BRIEF:
Repeat the records below word for word, leaving out the pictures.

## BEGIN ENTRIES SHOWN

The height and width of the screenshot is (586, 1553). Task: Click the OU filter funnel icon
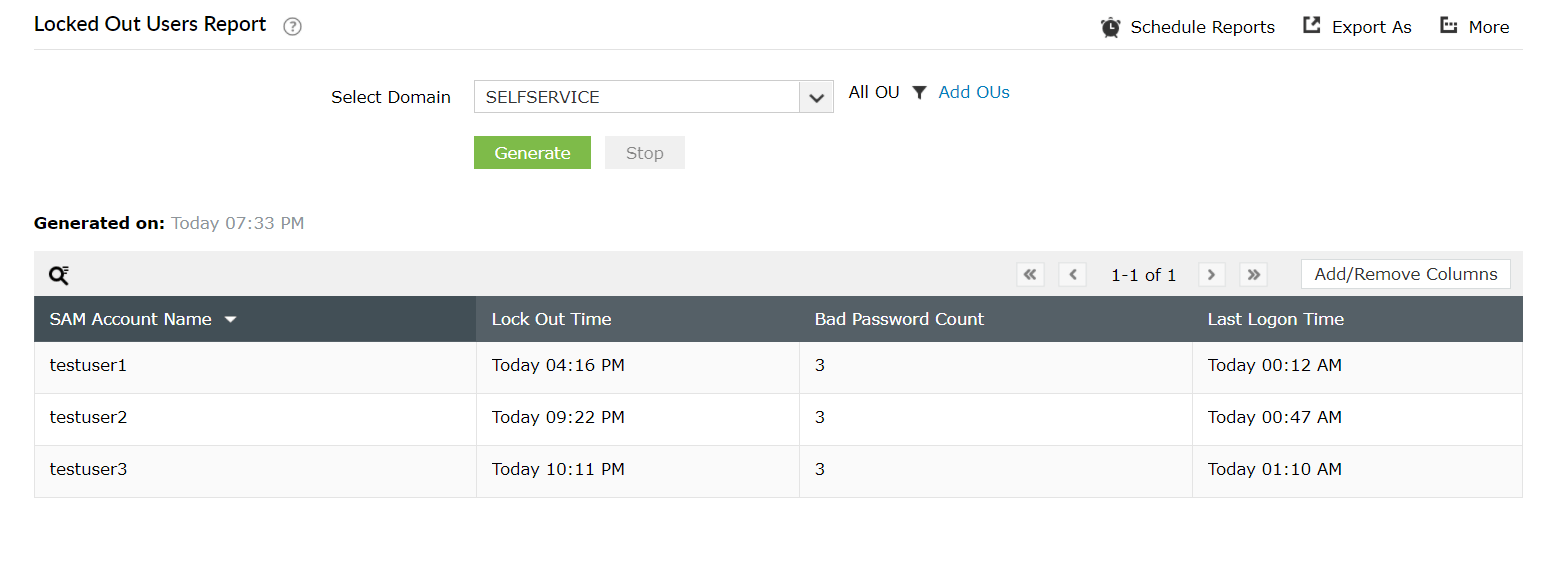tap(919, 93)
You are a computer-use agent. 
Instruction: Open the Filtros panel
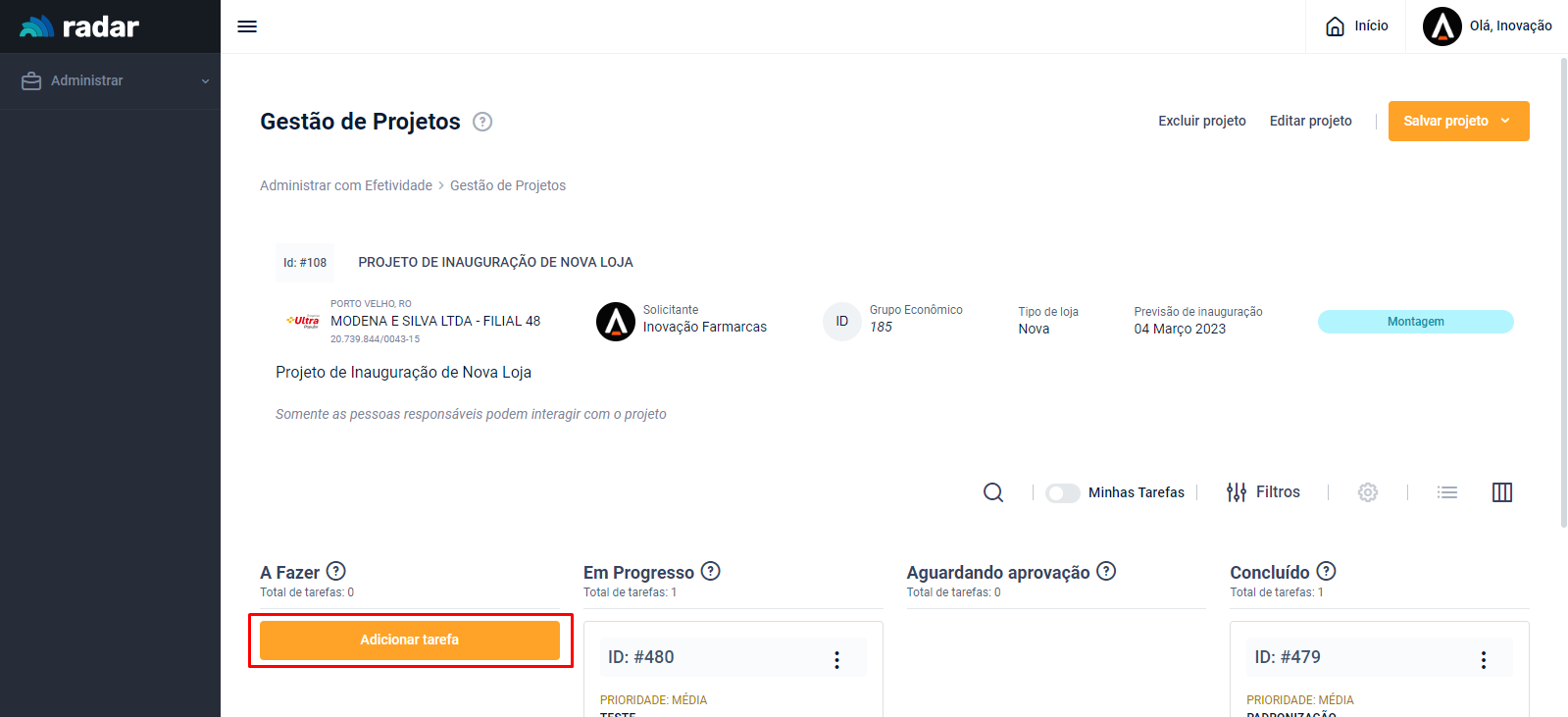1263,492
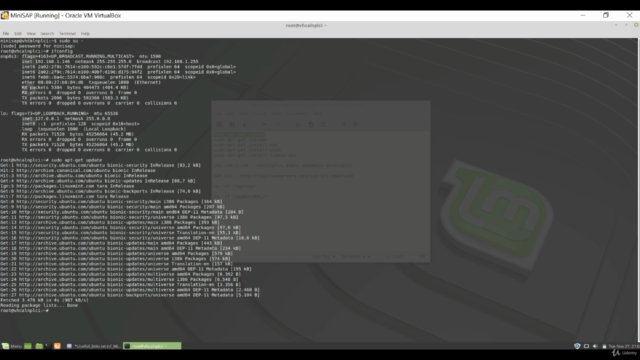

## END ENTRIES SHOWN

RESULT OF THE TASK:
The height and width of the screenshot is (586, 1553). Task: Click the OU filter funnel icon
tap(919, 93)
You are a computer-use agent. 
Instruction: Open the Filtros panel
1263,492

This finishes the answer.